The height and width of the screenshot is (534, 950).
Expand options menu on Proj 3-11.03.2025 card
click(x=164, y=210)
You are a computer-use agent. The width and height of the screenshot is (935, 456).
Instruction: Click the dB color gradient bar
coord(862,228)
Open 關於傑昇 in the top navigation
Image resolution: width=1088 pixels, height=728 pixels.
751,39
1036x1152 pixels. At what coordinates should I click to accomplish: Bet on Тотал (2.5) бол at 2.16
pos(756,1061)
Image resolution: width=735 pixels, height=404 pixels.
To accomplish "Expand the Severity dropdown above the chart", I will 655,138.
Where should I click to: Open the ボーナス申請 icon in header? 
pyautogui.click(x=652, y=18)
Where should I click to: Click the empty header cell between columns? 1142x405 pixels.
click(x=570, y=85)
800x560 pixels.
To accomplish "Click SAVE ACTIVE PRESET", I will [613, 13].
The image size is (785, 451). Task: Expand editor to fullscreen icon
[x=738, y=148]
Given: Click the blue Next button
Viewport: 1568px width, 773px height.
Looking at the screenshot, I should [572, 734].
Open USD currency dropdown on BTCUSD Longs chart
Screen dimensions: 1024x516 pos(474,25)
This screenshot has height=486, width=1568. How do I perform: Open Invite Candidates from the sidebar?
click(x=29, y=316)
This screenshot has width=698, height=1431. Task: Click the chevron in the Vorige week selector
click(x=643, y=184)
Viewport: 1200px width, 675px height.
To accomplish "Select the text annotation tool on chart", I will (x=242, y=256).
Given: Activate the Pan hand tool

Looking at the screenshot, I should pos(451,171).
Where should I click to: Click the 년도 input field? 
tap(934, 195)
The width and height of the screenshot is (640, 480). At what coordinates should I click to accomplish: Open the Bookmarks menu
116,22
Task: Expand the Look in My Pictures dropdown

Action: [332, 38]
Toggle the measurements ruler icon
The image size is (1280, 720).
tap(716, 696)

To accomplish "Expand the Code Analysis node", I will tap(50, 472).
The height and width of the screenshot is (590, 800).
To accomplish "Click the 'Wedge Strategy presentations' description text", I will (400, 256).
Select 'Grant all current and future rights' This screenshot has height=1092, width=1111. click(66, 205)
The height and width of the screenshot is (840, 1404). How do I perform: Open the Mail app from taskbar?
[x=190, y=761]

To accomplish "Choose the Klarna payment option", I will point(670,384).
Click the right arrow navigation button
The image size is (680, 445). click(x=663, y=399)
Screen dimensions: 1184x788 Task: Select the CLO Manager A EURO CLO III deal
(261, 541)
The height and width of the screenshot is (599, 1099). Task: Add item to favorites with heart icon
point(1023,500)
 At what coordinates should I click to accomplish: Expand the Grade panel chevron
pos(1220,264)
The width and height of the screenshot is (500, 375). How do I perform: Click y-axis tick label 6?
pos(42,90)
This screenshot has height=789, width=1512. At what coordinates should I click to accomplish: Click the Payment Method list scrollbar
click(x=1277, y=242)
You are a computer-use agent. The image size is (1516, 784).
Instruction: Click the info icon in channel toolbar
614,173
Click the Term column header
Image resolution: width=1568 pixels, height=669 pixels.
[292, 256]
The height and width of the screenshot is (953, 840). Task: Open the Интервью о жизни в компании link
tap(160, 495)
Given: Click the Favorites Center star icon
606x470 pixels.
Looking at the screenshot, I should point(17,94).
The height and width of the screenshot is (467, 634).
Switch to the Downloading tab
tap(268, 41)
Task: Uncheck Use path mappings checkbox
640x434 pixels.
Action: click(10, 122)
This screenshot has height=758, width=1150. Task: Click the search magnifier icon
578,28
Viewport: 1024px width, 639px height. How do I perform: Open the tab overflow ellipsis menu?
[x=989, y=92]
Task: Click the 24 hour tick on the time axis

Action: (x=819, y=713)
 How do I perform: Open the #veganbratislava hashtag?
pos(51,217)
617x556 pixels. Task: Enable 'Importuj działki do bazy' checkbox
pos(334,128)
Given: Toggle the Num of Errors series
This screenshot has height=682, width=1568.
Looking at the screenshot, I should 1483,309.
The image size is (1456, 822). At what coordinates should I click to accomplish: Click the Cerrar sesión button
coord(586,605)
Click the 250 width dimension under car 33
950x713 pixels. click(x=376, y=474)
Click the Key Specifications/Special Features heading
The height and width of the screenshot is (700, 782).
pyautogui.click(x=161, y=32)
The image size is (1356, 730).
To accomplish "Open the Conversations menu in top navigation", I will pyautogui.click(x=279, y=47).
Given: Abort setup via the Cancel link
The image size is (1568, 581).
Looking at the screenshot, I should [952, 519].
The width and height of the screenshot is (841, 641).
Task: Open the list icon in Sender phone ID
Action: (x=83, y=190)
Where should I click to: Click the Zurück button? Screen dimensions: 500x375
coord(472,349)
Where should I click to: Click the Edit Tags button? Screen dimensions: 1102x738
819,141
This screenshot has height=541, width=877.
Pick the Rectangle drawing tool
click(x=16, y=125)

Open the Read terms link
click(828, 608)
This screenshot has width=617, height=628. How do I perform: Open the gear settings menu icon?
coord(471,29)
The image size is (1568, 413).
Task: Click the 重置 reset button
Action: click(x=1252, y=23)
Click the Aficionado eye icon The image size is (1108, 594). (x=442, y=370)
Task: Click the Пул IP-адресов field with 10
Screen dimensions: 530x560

■ ■ ■ ■ ■

◆ Brief
Retype each record. Keep every character as it is.

◆ Response below
The height and width of the screenshot is (534, 950).
Expand options menu on Proj 3-11.03.2025 card
click(x=164, y=210)
You are a computer-use agent. The width and height of the screenshot is (935, 456).
Instruction: Click the dB color gradient bar
coord(862,228)
Open 關於傑昇 in the top navigation
Image resolution: width=1088 pixels, height=728 pixels.
751,39
1036x1152 pixels. At what coordinates should I click to accomplish: Bet on Тотал (2.5) бол at 2.16
pos(756,1061)
Image resolution: width=735 pixels, height=404 pixels.
To accomplish "Expand the Severity dropdown above the chart", I will 655,138.
Where should I click to: Open the ボーナス申請 icon in header? 
pyautogui.click(x=652, y=18)
Where should I click to: Click the empty header cell between columns? 1142x405 pixels.
click(x=570, y=85)
800x560 pixels.
To accomplish "Click SAVE ACTIVE PRESET", I will [613, 13].
The image size is (785, 451). Task: Expand editor to fullscreen icon
[x=738, y=148]
Given: Click the blue Next button
Viewport: 1568px width, 773px height.
Looking at the screenshot, I should [572, 734].
Open USD currency dropdown on BTCUSD Longs chart
Screen dimensions: 1024x516 pos(474,25)
This screenshot has height=486, width=1568. How do I perform: Open Invite Candidates from the sidebar?
click(x=29, y=316)
This screenshot has width=698, height=1431. Task: Click the chevron in the Vorige week selector
click(x=643, y=184)
Viewport: 1200px width, 675px height.
To accomplish "Select the text annotation tool on chart", I will (x=242, y=256).
Given: Activate the Pan hand tool

Looking at the screenshot, I should pos(451,171).
Where should I click to: Click the 년도 input field? 
tap(934, 195)
The width and height of the screenshot is (640, 480). At what coordinates should I click to accomplish: Open the Bookmarks menu
116,22
Task: Expand the Look in My Pictures dropdown

Action: [332, 38]
Toggle the measurements ruler icon
The image size is (1280, 720).
tap(716, 696)

To accomplish "Expand the Code Analysis node", I will tap(50, 472).
The height and width of the screenshot is (590, 800).
To accomplish "Click the 'Wedge Strategy presentations' description text", I will (400, 256).
Select 'Grant all current and future rights' This screenshot has height=1092, width=1111. click(66, 205)
The height and width of the screenshot is (840, 1404). How do I perform: Open the Mail app from taskbar?
[x=190, y=761]

To accomplish "Choose the Klarna payment option", I will point(670,384).
Click the right arrow navigation button
The image size is (680, 445). click(x=663, y=399)
Screen dimensions: 1184x788 Task: Select the CLO Manager A EURO CLO III deal
(261, 541)
The height and width of the screenshot is (599, 1099). Task: Add item to favorites with heart icon
point(1023,500)
 At what coordinates should I click to accomplish: Expand the Grade panel chevron
pos(1220,264)
The width and height of the screenshot is (500, 375). How do I perform: Click y-axis tick label 6?
pos(42,90)
This screenshot has height=789, width=1512. At what coordinates should I click to accomplish: Click the Payment Method list scrollbar
click(x=1277, y=242)
You are a computer-use agent. The image size is (1516, 784).
Instruction: Click the info icon in channel toolbar
614,173
Click the Term column header
Image resolution: width=1568 pixels, height=669 pixels.
[292, 256]
The height and width of the screenshot is (953, 840). Task: Open the Интервью о жизни в компании link
tap(160, 495)
Given: Click the Favorites Center star icon
606x470 pixels.
Looking at the screenshot, I should point(17,94).
The height and width of the screenshot is (467, 634).
Switch to the Downloading tab
tap(268, 41)
Task: Uncheck Use path mappings checkbox
640x434 pixels.
Action: click(10, 122)
This screenshot has height=758, width=1150. Task: Click the search magnifier icon
578,28
Viewport: 1024px width, 639px height. How do I perform: Open the tab overflow ellipsis menu?
[x=989, y=92]
Task: Click the 24 hour tick on the time axis

Action: (x=819, y=713)
 How do I perform: Open the #veganbratislava hashtag?
pos(51,217)
617x556 pixels. Task: Enable 'Importuj działki do bazy' checkbox
pos(334,128)
Given: Toggle the Num of Errors series
This screenshot has height=682, width=1568.
Looking at the screenshot, I should 1483,309.
The image size is (1456, 822). At what coordinates should I click to accomplish: Click the Cerrar sesión button
coord(586,605)
Click the 250 width dimension under car 33
950x713 pixels. click(x=376, y=474)
Click the Key Specifications/Special Features heading
The height and width of the screenshot is (700, 782).
pyautogui.click(x=161, y=32)
The image size is (1356, 730).
To accomplish "Open the Conversations menu in top navigation", I will pyautogui.click(x=279, y=47).
Given: Abort setup via the Cancel link
The image size is (1568, 581).
Looking at the screenshot, I should [952, 519].
The width and height of the screenshot is (841, 641).
Task: Open the list icon in Sender phone ID
Action: (x=83, y=190)
Where should I click to: Click the Zurück button? Screen dimensions: 500x375
coord(472,349)
Where should I click to: Click the Edit Tags button? Screen dimensions: 1102x738
819,141
This screenshot has height=541, width=877.
Pick the Rectangle drawing tool
click(x=16, y=125)

Open the Read terms link
click(828, 608)
This screenshot has width=617, height=628. How do I perform: Open the gear settings menu icon?
coord(471,29)
The image size is (1568, 413).
Task: Click the 重置 reset button
Action: click(x=1252, y=23)
Click the Aficionado eye icon The image size is (1108, 594). (x=442, y=370)
Task: Click the Пул IP-адресов field with 10
Screen dimensions: 530x560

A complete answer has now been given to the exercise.